- Source material
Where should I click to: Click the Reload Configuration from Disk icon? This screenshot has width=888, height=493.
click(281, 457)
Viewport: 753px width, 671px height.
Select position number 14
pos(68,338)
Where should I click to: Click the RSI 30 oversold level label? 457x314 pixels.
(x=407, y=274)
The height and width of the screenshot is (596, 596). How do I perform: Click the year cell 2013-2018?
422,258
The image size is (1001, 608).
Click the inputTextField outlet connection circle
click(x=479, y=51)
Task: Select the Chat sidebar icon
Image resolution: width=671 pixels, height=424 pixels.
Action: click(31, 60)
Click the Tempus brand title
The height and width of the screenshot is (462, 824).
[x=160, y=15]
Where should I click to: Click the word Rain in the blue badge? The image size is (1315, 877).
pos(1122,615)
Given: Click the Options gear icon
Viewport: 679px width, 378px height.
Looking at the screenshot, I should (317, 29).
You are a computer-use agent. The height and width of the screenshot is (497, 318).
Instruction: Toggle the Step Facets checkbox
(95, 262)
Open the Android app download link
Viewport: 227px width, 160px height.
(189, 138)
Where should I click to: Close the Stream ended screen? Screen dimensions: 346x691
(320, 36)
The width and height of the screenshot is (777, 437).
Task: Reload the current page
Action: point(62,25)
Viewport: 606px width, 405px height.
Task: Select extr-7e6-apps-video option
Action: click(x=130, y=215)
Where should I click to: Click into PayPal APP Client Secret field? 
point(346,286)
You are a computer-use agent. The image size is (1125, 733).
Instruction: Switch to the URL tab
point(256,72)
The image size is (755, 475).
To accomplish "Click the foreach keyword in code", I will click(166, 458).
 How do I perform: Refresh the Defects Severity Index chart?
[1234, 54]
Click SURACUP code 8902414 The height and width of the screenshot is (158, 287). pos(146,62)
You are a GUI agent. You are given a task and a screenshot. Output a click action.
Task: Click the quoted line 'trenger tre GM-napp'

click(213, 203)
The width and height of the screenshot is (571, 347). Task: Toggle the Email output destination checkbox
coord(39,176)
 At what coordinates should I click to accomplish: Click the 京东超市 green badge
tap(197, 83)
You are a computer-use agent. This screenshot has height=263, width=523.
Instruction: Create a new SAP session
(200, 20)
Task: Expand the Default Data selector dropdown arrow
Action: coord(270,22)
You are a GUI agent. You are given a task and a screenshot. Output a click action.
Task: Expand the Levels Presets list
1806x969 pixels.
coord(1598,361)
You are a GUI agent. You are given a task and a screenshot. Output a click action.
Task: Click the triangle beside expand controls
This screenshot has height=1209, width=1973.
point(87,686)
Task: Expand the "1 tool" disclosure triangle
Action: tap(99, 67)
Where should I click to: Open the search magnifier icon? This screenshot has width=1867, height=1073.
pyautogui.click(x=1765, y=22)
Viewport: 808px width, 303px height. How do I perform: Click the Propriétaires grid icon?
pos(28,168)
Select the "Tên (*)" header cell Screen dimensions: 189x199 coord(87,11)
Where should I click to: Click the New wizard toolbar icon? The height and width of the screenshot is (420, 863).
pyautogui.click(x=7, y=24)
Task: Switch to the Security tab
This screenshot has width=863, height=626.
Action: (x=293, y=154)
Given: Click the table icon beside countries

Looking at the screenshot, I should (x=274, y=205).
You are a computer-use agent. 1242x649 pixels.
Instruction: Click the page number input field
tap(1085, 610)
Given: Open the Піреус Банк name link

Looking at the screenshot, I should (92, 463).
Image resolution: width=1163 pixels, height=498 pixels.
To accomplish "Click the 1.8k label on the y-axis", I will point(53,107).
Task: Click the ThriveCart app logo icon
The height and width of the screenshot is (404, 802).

- Directions for this task
Copy all of the entries above line for line, changing nothing.

- Task solution
Where should I click to: Click the Reload Configuration from Disk icon? This screenshot has width=888, height=493.
click(281, 457)
Viewport: 753px width, 671px height.
Select position number 14
pos(68,338)
Where should I click to: Click the RSI 30 oversold level label? 457x314 pixels.
(x=407, y=274)
The height and width of the screenshot is (596, 596). How do I perform: Click the year cell 2013-2018?
422,258
The image size is (1001, 608).
Click the inputTextField outlet connection circle
click(x=479, y=51)
Task: Select the Chat sidebar icon
Image resolution: width=671 pixels, height=424 pixels.
Action: click(31, 60)
Click the Tempus brand title
The height and width of the screenshot is (462, 824).
[x=160, y=15]
Where should I click to: Click the word Rain in the blue badge? The image size is (1315, 877).
pos(1122,615)
Given: Click the Options gear icon
Viewport: 679px width, 378px height.
Looking at the screenshot, I should (317, 29).
You are a computer-use agent. The height and width of the screenshot is (497, 318).
Instruction: Toggle the Step Facets checkbox
(95, 262)
Open the Android app download link
Viewport: 227px width, 160px height.
(189, 138)
Where should I click to: Close the Stream ended screen? Screen dimensions: 346x691
(320, 36)
The width and height of the screenshot is (777, 437).
Task: Reload the current page
Action: point(62,25)
Viewport: 606px width, 405px height.
Task: Select extr-7e6-apps-video option
Action: click(x=130, y=215)
Where should I click to: Click into PayPal APP Client Secret field? 
point(346,286)
You are a computer-use agent. The image size is (1125, 733).
Instruction: Switch to the URL tab
point(256,72)
The image size is (755, 475).
To accomplish "Click the foreach keyword in code", I will click(166, 458).
 How do I perform: Refresh the Defects Severity Index chart?
[1234, 54]
Click SURACUP code 8902414 The height and width of the screenshot is (158, 287). pos(146,62)
You are a GUI agent. You are given a task and a screenshot. Output a click action.
Task: Click the quoted line 'trenger tre GM-napp'

click(213, 203)
The width and height of the screenshot is (571, 347). Task: Toggle the Email output destination checkbox
coord(39,176)
 At what coordinates should I click to accomplish: Click the 京东超市 green badge
tap(197, 83)
You are a computer-use agent. This screenshot has height=263, width=523.
Instruction: Create a new SAP session
(200, 20)
Task: Expand the Default Data selector dropdown arrow
Action: coord(270,22)
You are a GUI agent. You are given a task and a screenshot. Output a click action.
Task: Expand the Levels Presets list
1806x969 pixels.
coord(1598,361)
You are a GUI agent. You are given a task and a screenshot. Output a click action.
Task: Click the triangle beside expand controls
This screenshot has height=1209, width=1973.
point(87,686)
Task: Expand the "1 tool" disclosure triangle
Action: tap(99, 67)
Where should I click to: Open the search magnifier icon? This screenshot has width=1867, height=1073.
pyautogui.click(x=1765, y=22)
Viewport: 808px width, 303px height. How do I perform: Click the Propriétaires grid icon?
pos(28,168)
Select the "Tên (*)" header cell Screen dimensions: 189x199 coord(87,11)
Where should I click to: Click the New wizard toolbar icon? The height and width of the screenshot is (420, 863).
pyautogui.click(x=7, y=24)
Task: Switch to the Security tab
This screenshot has width=863, height=626.
Action: (x=293, y=154)
Given: Click the table icon beside countries

Looking at the screenshot, I should (x=274, y=205).
You are a computer-use agent. 1242x649 pixels.
Instruction: Click the page number input field
tap(1085, 610)
Given: Open the Піреус Банк name link

Looking at the screenshot, I should (92, 463).
Image resolution: width=1163 pixels, height=498 pixels.
To accomplish "Click the 1.8k label on the y-axis", I will point(53,107).
Task: Click the ThriveCart app logo icon
The height and width of the screenshot is (404, 802).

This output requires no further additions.